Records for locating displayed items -
◇ ◇ ◇ ◇ ◇

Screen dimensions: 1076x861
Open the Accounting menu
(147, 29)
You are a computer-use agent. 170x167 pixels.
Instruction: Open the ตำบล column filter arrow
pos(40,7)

◇ ◇ ◇ ◇ ◇

Objective - Gather every line of the records above that contains the word "Open". Case counts, so match uppercase and lowercase letters precisely.

In response -
Open the Accounting menu
Instruction: Open the ตำบล column filter arrow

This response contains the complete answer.